Epigenetic insight into effects of prenatal alcohol exposure on stress axis development: Systematic review with meta-analytic approaches

We conducted a systematic review with meta-analytic elements using publicly available Gene Expression Omnibus (GEO) datasets to determine the role of epigenetic mechanisms in prenatal alcohol exposure (PAE)-induced hypothalamic-pituitary-adrenal (HPA) axis dysfunctions in offspring. Several studies have demonstrated that PAE has long-term consequences on HPA axis functions in offspring. Some studies determined that alcohol-induced epigenetic alterations during fetal development persist in adulthood. However, additional research is needed to understand the major epigenetic events leading to alcohol-induced teratogenesis of the HPA axis. Our network analysis of GEO datasets identified key pathways relevant to alcohol-mediated histone modifications, DNA methylation, and miRNA involvement associated with PAE-induced alterations of the HPA axis.
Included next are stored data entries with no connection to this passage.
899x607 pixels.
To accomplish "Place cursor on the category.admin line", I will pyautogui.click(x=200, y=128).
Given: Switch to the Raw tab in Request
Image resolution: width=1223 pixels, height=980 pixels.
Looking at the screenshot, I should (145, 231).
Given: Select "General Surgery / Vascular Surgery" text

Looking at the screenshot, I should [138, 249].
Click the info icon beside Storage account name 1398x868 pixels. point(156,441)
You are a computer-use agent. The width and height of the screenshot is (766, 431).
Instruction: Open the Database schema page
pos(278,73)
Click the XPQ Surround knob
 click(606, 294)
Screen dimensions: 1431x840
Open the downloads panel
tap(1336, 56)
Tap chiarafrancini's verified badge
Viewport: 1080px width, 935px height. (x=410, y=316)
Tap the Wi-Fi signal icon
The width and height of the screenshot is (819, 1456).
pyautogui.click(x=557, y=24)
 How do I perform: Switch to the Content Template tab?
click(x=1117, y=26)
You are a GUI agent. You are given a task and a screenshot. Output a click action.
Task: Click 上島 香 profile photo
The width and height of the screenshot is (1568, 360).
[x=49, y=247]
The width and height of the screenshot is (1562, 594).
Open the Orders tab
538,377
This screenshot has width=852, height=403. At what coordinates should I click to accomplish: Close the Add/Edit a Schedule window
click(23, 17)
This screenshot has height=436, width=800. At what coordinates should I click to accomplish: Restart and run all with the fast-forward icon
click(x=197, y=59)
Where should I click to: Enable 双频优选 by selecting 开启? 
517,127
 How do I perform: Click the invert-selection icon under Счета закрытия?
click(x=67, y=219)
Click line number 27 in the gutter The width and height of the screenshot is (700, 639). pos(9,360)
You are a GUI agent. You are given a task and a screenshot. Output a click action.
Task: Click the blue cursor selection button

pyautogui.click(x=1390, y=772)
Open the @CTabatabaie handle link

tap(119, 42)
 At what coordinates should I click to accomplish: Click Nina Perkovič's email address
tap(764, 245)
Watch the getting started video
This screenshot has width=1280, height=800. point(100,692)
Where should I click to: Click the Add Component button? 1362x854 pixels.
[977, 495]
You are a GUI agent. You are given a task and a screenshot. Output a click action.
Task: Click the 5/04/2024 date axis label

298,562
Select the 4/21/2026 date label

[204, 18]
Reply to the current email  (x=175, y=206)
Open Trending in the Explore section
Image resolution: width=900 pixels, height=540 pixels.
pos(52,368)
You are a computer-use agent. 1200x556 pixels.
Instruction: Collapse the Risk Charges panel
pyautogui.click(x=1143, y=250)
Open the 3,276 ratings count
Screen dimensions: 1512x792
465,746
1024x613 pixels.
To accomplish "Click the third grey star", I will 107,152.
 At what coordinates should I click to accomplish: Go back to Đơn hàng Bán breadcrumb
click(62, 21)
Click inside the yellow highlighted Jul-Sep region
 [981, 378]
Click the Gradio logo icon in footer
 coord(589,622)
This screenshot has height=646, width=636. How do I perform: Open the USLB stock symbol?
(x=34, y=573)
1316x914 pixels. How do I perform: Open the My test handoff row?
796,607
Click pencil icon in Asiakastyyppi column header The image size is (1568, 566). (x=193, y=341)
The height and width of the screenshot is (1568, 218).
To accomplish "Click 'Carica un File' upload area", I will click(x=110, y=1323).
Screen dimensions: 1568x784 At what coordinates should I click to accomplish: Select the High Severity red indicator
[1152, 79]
Our analysis indicated that PAE perturbated the epigenetic machinery to activate corticotrophin-releasing hormone, while it suppressed opioid, glucocorticoid receptor, and circadian clock genes. These results help to further our understanding of the epigenetic basis of alcohol's effects on HPA axis development.

Automated summary

Using publicly available gene expression datasets, we conducted a systematic review with meta-analytic elements to determine the role of epigenetic mechanisms in prenatal alcohol exposure-induced dysfunctions in the hypothalamic-pituitary-adrenal (HPA) axis in offspring. Our network analysis identified key pathways associated with alcohol-mediated epigenetic alterations and provided insights into the developmental effects of alcohol on the HPA axis.